Study material —
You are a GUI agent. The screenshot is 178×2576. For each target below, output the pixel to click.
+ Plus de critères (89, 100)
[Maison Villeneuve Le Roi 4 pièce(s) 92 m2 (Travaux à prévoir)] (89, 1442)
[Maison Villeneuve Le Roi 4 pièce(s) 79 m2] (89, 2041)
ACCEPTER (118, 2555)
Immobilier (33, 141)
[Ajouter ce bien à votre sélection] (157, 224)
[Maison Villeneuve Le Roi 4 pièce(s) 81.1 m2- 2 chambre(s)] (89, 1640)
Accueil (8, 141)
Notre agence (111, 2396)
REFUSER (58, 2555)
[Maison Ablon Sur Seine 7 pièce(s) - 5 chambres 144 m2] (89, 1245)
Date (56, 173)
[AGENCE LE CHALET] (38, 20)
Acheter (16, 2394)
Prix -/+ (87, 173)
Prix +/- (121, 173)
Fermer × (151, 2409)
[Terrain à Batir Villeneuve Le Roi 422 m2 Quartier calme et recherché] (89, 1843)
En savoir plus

Task to carry out —
Within the listing above, the range opens at the line with "critères (89, 100)" and closes at the line with "Accueil (8, 141)". Reproduce exactly the lines of that range, including both ends.

Response area —
+ Plus de critères (89, 100)
[Maison Villeneuve Le Roi 4 pièce(s) 92 m2 (Travaux à prévoir)] (89, 1442)
[Maison Villeneuve Le Roi 4 pièce(s) 79 m2] (89, 2041)
ACCEPTER (118, 2555)
Immobilier (33, 141)
[Ajouter ce bien à votre sélection] (157, 224)
[Maison Villeneuve Le Roi 4 pièce(s) 81.1 m2- 2 chambre(s)] (89, 1640)
Accueil (8, 141)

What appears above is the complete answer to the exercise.